Иногда мир быстро приходит в упадок из-за природных катаклизмов, пандемий или ядерной катастрофы (см. Постапокалиптика литературная, Фильмы-катастрофы), но нередко писатели обходятся без мировых войн и сверхъестественных причин, вроде превращения людей в зомби. «Механизм» развития событий ярче всего описан в нефантастическом романе «Повелитель мух» (Lord of the Flies, 1954) Уильяма Голдинга: дети, оставшись без наставников и благ цивилизации, исторгают умников и превращаются в дикую стаю…

«Восемь миллионов жителей тут же принялись затаптывать друг друга насмерть на мостах и в туннелях. Выжившие рассеялись за городом — словно саранча, словно полчища чумных крыс. Они заражали воду. Распространяли брюшной тиф, дифтерит, венерические болезни. Кусали, рвали, убивали, грабили, насиловали. Питались дохлыми собаками и трупами детей… То же самое происходило в Чикаго, Детройте, Вашингтоне, Лондоне, Париже, Бомбее, Шанхае, Токио, Москве, Киеве и Сталинграде — в каждой столице, в каждом промышленном центре, на каждом железнодорожном узле, во всем мире. Цивилизация была разрушена без единого выстрела. Не могу понять: почему военные считают, что без бомб не обойтись?»

Эта цитата из позднего романа уже названного Олдоса Хаксли «Обезьяна и сущность» (Ape and Essence, 1948) демонстрирует еще один вариант катастрофы, к которому в последние десятилетия все чаще обращаются отечественные фантасты. Социальная напряженность, экономическая нестабильность, какая-нибудь изнуряющая региональная «спецоперация», буйство стихий, паника — все это, по мнению наших авторов, годится в качестве первотолчка для «бунта бессмысленного и беспощадного», царства хаоса и следующей за ним тоталитарной диктатуры. В антиутопиях, впрочем, далеко не всегда описывается разрушение материальной среды, но всегда — тотальное разрушение моральных основ цивилизации.

Обратим внимание: для нашего общества феномен «остановившейся машины» не был вообще никаким феноменом. Авария любого уровня (кроме, пожалуй, чернобыльской) с какого-то времени стала у нас восприниматься общественным сознанием как явление почти заурядное, совсем не апокалиптическое и даже малоинтересное. В 1989 году Александр Кабаков опубликовал в перестроечном «Искусстве кино» прогремевшую на всю страну повесть «Невозвращенец» — о мрачном грядущем, ожидающем СССР. Не техногенные катастрофы, по Кабакову, станут причиной бед: советскую державу подточит экономический коллапс, а обрушит военная диктатура. Генерал Панаев, взяв власть, не сможет ее удержать, и из щелей полезет всякая мразь: вооруженные бандиты с убеждениями, отвязавшиеся борцы за равенство и просто громилы.
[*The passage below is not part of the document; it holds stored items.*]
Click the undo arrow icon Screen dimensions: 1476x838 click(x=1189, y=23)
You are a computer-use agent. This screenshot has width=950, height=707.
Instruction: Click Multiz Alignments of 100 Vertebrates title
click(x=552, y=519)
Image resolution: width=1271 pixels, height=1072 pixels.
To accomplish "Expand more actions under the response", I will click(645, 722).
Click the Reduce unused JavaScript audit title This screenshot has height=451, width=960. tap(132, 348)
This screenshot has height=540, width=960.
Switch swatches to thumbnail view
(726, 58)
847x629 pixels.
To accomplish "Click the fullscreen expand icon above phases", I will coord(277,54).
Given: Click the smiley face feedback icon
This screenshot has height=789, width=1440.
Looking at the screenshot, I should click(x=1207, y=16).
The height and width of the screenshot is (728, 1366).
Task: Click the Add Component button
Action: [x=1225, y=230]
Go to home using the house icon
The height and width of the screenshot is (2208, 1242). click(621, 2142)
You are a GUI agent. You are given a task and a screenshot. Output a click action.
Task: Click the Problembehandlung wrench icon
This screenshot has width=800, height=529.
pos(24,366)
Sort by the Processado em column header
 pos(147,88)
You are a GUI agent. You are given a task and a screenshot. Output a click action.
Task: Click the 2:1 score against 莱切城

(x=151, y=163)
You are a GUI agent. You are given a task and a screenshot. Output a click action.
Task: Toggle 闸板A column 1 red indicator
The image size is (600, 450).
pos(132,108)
Право силы победит силу права, начнется дробление империи, процесс станет неуправляемым. Рядовые обыватели будут запасаться питьевой водой и оружием, учиться переходить улицы бегом и палить во все непонятное — на всякий случай…

Как видим, здесь впервые очерчен абрис «антиутопии по-русски». При этом дискомфортный мир у нас воспринимается как данность: его нельзя изменить и надо лишь приспособиться наилучшим образом. Масштабы описанных бедствий в различных произведениях — в зависимости от конкретных авторских задач — могут варьироваться. В тех случаях, когда «вялотекущая катастрофа» незаметно смыкается с повседневной реальностью, а настоящее плавно переходит в будущее, само понятие «антиутопия» отступает. Как замечал Юрий Трифонов, «когда течешь в лаве, не замечаешь жара».